YOLOv4 → Vitis AI DPU Compatible TVM Transform Pass Implementation

5 minute read

Published:

Overview

Vitis-AI’s Model Zoo1 provides AI models already optimized considering DPU constraints2.

Vitis AI is an integrated platform for quantizing, compiling, and inferencing trained models on Xilinx FPGA platforms.

Vitis AI supports various frameworks such as TensorFlow, PyTorch, and Caffe, and TVM is also included in Vitis-AI’s third_party directory3. Therefore, using TVM, we can create a system that converts AI models to hardware-optimized models directly before hardware-optimized AI models are uploaded to Model Zoo.

This document summarizes how to automatically convert original YOLOv4 to DPU-compatible YOLOv4-Leaky using TVM pattern transformation passes, automating the same structure provided by Model Zoo.

YOLOv4 Conversion Requirements

Two major modifications are needed to run YOLOv4 on DPU. 4

1. MISH Activation Function → LeakyReLU 5

The MISH activation function is defined as:

\[mish(x) = x \cdot \tanh(\ln(1 + \exp(x)))\]

MISH does not support hardware acceleration on DPU, so it must be replaced with LeakyReLU.

\[LeakyReLU(x) = \begin{cases} ax & \text{if } x < 0 \\ x & \text{if } x \geq 0 \end{cases}\]

Here, a is a learnable parameter, typically 0.1 or -0.1.

2. MaxPool Kernel Size Limitation

YOLOv4’s SPP (Spatial Pyramid Pooling) layer uses large MaxPool kernels (e.g., 9x9), but DPU does not directly support this.

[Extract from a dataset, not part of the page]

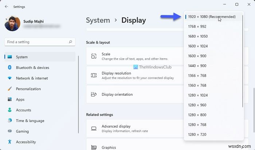Click the search magnifier icon
The height and width of the screenshot is (150, 255).
coord(70,42)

According to DPU constraints, MaxPool kernel size must be limited to 8x8 or less2.

When large kernels must be used, they can be decomposed into multiple small kernels while maintaining the same receptive field. For example, 9x9 MaxPool can be decomposed into two 5x5 MaxPools.

TVM Pattern Matching Implementation for MISH and MaxPool Conversion

1. MISH Pattern Definition and Conversion

Define the MISH activation function pattern (exp → add → log → tanh → multiply) and convert it to LeakyReLU.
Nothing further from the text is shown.